General information
- Type: strategic bomber
- National origin: Soviet Union
- Manufacturer: Tupolev
- Status: Project only

= Tupolev Samolyot 135 =

Soviet supersonic strategic bomber

The Tupolev Samolyot 135 was a designation that was used for two different strategic bomber projects in the Soviet Union in the late 1950s and early 1960s, neither of which progressed beyond the drawing board.

==Design and development==
The first, proposed in 1958, was for a Tupolev Tu-95 derivative carrying a long-range cruise-missile, to be based on the Tsybin RS (S-30), Tupolev Samolyot 100 or Tupolev Samolyot 113 missiles. The combination was estimated to have a total range of approximately 4000 km.

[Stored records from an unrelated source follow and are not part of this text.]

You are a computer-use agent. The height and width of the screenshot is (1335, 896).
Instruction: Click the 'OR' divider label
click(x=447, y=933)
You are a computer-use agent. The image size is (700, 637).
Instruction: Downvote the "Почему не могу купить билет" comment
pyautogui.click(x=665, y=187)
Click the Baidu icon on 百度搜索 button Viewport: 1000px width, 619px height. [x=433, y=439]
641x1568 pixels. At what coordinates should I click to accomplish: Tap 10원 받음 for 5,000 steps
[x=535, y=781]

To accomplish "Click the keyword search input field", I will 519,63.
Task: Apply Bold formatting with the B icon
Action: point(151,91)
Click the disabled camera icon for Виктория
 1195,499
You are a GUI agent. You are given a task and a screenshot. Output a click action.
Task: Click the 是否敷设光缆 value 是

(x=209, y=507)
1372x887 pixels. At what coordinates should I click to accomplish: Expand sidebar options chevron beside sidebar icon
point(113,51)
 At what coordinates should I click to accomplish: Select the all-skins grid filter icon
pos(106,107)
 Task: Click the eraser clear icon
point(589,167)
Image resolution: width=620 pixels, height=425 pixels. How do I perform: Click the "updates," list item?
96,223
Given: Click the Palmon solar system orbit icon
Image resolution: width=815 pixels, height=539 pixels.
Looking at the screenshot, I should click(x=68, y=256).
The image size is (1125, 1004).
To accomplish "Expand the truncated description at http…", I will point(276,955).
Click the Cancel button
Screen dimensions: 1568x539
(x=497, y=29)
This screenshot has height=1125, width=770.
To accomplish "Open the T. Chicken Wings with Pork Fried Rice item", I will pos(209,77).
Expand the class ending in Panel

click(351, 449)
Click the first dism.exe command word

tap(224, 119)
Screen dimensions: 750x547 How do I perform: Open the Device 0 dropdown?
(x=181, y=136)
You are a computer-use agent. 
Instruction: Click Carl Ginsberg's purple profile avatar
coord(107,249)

Two years later the second iteration of '135' was envisioned as a supersonic interdiction bomber powered by a variety of engines in many configurations, including as a nuclear-powered bomber. The design settled to a canard delta, similar to the North American XB-70A Valkyrie, with paired Kuznetsov NK-6 turbofan engine nacelles under each wing and a large single fin. Weapons would largely have been missiles, as designed, for maritime interdiction as well as long-range interdiction of enemy logistics. The design was constantly evolving and gave Tupolev valuable experience which would assist in the later design of the Tupolev Tu-22M and Tupolev Tu-160 bombers, as well as the Tupolev Tu-144 supersonic airliner, which was code-named Tu-135P.

Further development of the '135 was suspended when the Sukhoi T-4 became the favoured outcome of the design efforts in the early 1960s, as well as high estimated cost of the '135'. Variants that were studied included: the 135K maritime strike / interdiction; '135P' supersonic transport (SST); a reconnaissance variant with cameras and ELINT equipment.